> _Enunciado del ejercicio_
Presenta como tabla Markdown el tramo desde el inicio de las filas hasta la línea que contiene "will [x=931, y=473].", ambos extremos incluidos, con las columnas Número y Línea. Omite las líneas en blanco.

> _Filas extraídas_

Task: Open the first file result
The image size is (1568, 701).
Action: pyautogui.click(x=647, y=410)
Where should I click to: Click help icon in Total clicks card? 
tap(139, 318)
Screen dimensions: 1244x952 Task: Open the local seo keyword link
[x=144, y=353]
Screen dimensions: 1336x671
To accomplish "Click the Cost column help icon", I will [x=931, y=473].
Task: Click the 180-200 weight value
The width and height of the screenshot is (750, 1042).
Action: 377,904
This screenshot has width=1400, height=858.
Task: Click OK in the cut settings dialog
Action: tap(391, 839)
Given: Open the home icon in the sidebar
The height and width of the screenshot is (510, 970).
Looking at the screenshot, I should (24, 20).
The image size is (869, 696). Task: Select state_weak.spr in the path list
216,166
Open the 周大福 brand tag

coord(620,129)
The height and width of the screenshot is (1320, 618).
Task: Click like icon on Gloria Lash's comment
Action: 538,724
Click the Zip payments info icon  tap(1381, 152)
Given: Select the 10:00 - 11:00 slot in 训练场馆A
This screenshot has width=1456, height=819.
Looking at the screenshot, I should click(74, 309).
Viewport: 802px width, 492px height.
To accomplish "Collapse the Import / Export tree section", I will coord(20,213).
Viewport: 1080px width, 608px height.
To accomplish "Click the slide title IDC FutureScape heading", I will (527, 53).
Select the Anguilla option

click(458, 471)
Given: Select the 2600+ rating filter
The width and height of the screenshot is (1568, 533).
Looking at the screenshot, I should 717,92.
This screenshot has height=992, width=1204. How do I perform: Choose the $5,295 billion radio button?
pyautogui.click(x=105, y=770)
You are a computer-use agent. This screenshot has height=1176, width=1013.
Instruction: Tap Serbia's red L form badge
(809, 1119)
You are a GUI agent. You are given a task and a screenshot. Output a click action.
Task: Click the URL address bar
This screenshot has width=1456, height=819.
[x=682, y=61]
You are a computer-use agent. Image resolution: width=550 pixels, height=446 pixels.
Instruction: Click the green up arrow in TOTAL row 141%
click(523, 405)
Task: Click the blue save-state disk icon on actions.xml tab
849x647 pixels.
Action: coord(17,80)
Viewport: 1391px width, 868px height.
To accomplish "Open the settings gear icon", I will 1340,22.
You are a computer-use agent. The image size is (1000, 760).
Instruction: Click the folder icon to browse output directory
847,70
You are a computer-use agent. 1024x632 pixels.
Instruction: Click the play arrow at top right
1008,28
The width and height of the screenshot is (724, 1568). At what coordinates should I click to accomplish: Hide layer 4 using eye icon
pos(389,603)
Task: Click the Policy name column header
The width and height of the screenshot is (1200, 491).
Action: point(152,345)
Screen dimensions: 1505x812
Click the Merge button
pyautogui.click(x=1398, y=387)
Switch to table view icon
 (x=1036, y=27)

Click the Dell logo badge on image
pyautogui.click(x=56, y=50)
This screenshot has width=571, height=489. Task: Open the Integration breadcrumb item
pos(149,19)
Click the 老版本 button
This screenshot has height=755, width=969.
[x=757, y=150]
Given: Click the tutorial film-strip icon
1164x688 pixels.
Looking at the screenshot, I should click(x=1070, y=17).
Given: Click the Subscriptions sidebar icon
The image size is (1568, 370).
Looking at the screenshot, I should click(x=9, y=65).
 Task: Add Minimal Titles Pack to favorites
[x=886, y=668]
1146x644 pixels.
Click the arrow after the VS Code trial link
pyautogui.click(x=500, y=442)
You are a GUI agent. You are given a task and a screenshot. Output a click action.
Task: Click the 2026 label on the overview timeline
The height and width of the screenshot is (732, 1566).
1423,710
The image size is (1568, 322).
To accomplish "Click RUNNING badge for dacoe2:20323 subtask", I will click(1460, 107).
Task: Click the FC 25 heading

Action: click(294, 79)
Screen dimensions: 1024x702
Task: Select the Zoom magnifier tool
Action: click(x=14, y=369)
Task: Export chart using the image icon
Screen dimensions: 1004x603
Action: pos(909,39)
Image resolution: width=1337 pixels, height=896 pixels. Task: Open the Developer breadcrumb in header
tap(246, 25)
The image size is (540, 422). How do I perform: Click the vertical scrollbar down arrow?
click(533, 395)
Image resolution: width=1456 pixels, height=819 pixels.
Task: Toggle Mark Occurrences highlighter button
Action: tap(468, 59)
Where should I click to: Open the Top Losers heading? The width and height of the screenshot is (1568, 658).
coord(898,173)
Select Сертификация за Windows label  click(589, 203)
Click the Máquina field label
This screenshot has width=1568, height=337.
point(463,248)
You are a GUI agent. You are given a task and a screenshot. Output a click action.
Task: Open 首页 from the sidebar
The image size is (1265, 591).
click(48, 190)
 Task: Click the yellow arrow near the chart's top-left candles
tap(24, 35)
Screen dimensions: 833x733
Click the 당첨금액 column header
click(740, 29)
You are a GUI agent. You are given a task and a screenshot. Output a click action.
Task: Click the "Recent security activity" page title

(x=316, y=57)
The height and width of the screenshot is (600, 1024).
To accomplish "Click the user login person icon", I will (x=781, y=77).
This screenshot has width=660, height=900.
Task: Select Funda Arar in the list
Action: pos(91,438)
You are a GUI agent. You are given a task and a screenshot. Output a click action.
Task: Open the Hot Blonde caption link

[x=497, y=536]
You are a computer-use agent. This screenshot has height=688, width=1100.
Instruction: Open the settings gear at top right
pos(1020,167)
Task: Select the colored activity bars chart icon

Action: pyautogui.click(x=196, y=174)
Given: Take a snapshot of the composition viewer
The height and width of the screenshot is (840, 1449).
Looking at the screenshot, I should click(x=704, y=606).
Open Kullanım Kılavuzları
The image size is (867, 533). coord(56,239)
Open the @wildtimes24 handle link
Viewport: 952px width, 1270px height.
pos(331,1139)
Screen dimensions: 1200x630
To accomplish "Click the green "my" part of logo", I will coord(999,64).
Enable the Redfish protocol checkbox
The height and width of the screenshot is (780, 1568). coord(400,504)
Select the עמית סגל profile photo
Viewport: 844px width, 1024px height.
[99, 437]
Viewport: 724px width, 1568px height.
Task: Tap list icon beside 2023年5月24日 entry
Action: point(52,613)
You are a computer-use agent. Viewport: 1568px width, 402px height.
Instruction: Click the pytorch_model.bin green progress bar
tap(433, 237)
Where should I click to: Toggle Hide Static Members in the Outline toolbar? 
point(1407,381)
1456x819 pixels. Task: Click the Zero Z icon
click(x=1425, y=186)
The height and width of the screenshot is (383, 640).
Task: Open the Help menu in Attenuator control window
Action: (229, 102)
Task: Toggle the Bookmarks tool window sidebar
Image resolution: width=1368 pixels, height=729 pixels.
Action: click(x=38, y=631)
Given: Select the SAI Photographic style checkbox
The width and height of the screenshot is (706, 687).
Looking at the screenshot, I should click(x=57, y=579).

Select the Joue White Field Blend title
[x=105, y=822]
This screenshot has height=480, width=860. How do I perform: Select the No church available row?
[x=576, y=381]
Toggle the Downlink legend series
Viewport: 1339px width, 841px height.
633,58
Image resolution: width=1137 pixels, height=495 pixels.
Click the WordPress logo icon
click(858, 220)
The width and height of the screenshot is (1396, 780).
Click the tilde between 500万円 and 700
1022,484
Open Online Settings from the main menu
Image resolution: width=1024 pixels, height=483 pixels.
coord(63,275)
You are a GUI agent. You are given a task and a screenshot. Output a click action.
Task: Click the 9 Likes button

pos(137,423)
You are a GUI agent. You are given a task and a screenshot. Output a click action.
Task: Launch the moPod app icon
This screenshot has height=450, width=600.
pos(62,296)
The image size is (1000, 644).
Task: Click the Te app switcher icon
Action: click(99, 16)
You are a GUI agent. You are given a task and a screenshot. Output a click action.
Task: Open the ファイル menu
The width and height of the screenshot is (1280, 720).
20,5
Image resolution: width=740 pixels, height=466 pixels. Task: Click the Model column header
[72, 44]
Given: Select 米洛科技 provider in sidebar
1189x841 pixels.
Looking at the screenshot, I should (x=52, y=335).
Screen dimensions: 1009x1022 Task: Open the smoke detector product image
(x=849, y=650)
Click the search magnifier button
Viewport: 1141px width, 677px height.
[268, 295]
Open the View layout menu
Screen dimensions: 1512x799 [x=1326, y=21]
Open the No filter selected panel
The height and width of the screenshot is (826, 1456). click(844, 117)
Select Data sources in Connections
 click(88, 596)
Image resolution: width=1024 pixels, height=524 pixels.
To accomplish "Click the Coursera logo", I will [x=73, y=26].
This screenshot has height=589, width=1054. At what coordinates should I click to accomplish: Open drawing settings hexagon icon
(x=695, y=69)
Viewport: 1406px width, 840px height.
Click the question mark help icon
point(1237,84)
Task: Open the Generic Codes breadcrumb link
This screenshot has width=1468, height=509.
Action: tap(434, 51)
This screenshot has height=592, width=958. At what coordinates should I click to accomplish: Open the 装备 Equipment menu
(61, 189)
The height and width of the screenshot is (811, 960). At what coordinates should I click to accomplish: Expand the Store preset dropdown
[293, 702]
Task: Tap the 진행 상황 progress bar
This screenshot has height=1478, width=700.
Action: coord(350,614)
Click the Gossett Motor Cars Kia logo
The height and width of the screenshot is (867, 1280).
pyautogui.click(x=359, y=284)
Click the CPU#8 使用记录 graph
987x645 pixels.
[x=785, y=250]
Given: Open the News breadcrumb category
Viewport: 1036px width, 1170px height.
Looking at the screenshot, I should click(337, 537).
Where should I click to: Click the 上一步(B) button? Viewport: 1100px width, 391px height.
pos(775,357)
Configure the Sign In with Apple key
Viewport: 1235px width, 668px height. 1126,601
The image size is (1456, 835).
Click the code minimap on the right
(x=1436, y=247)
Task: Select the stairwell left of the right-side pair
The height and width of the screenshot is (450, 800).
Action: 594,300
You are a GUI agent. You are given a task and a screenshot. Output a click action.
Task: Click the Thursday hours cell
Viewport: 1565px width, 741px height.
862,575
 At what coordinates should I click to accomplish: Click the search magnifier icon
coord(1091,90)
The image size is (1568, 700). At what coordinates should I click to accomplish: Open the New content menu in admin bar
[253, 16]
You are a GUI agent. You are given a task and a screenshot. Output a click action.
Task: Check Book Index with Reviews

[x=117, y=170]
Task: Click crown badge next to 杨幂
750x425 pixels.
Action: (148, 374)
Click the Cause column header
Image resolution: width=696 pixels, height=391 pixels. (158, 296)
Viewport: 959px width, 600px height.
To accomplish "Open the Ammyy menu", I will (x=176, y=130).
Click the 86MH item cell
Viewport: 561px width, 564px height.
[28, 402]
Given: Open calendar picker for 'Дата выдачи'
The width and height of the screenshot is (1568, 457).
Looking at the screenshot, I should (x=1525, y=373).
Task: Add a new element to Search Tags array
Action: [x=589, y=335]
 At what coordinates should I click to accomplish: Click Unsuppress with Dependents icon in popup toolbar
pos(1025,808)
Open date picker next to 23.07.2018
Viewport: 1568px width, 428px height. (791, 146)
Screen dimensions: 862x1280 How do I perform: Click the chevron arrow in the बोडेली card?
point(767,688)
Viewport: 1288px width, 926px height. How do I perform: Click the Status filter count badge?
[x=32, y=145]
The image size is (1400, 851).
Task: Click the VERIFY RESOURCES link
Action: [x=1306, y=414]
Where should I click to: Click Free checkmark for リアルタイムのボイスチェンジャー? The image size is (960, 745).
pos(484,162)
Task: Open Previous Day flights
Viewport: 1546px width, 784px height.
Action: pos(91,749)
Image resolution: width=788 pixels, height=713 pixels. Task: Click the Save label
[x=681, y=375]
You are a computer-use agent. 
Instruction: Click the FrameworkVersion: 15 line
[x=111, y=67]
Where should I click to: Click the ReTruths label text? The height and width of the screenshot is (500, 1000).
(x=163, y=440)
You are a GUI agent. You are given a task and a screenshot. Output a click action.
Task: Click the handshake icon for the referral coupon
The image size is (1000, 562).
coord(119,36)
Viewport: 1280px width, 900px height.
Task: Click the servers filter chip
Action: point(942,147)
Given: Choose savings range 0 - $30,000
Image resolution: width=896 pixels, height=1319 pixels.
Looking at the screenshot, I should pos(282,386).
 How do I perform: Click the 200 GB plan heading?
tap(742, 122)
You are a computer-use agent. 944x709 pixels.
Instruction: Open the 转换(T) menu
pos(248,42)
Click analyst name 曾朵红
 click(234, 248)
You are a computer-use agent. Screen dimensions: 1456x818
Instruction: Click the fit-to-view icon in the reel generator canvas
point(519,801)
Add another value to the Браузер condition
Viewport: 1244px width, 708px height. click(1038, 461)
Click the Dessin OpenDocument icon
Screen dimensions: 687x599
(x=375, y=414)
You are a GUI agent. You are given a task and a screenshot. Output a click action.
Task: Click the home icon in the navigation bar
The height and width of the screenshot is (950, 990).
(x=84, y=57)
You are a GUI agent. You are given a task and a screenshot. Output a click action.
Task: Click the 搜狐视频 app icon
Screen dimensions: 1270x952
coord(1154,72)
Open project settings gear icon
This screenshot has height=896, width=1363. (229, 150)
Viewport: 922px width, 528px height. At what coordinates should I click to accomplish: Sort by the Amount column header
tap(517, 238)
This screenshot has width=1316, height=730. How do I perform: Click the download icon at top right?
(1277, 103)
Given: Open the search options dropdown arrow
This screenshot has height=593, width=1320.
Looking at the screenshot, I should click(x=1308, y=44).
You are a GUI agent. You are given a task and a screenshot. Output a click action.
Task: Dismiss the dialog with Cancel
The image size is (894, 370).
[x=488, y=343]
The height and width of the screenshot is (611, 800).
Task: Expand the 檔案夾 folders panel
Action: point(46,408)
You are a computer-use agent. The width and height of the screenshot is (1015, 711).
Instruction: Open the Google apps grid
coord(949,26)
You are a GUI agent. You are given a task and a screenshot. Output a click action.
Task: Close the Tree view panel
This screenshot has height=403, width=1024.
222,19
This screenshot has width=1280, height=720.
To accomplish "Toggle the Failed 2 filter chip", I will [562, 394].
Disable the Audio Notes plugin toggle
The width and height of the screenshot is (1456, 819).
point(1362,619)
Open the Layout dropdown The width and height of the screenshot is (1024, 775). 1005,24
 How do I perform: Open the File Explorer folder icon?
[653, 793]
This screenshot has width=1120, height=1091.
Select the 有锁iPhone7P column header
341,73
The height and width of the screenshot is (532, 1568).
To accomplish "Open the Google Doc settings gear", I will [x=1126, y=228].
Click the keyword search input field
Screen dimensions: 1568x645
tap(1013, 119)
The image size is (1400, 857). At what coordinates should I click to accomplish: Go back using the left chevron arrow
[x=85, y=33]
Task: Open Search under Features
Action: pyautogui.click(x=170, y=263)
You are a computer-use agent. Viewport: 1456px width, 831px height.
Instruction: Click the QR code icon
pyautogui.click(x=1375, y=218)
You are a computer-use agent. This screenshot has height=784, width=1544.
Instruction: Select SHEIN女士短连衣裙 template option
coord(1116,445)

> _Respuesta al ejercicio_
| Número | Línea |
|---|---|
| 1 | Task: Open the first file result |
| 2 | The image size is (1568, 701). |
| 3 | Action: pyautogui.click(x=647, y=410) |
| 4 | Where should I click to: Click help icon in Total clicks card?  |
| 5 | tap(139, 318) |
| 6 | Screen dimensions: 1244x952 Task: Open the local seo keyword link |
| 7 | [x=144, y=353] |
| 8 | Screen dimensions: 1336x671 |
| 9 | To accomplish "Click the Cost column help icon", I will [x=931, y=473]. |